(Directive) Rescale the rows between the one containing "OK (416, 1694)" and the end of the rows, inclusive. Reproduce every line in that span, requests included, with each answer coordinate multiplied by 2.1 and rounded to a whole number, halves up.

(Entries)

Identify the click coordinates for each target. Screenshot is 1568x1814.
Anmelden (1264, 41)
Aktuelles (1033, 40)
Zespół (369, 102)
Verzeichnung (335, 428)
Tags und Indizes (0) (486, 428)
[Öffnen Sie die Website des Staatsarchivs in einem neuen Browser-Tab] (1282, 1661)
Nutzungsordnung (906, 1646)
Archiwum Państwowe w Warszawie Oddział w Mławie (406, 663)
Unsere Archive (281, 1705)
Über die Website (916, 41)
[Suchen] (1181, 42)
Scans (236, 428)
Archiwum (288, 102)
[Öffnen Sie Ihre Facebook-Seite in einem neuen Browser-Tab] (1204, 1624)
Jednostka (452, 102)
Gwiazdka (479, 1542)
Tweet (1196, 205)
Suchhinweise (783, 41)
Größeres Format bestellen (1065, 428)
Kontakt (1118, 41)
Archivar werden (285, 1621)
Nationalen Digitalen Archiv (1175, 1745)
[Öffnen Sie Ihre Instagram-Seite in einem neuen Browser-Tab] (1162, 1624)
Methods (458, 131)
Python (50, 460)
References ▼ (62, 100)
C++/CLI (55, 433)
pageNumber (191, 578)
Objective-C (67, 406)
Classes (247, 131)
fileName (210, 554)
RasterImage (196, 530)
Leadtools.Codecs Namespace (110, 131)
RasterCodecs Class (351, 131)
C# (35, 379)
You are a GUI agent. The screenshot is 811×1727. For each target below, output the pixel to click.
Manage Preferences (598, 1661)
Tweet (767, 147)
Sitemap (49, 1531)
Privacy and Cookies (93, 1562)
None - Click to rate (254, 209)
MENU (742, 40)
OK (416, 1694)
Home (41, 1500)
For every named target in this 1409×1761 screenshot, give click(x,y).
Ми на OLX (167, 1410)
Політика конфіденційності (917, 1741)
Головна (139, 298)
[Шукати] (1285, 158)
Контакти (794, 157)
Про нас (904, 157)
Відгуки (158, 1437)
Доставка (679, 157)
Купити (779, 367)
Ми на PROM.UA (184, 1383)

(Task output)
OK (874, 3557)
Home (86, 3150)
For every named target in this 1409×1761 screenshot, give click(x,y).
Ми на OLX (351, 2961)
Політика конфіденційності (1926, 3656)
Головна (292, 626)
[Шукати] (2699, 332)
Контакти (1667, 330)
Про нас (1898, 330)
Відгуки (332, 3018)
Доставка (1426, 330)
Купити (1636, 771)
Ми на PROM.UA (386, 2904)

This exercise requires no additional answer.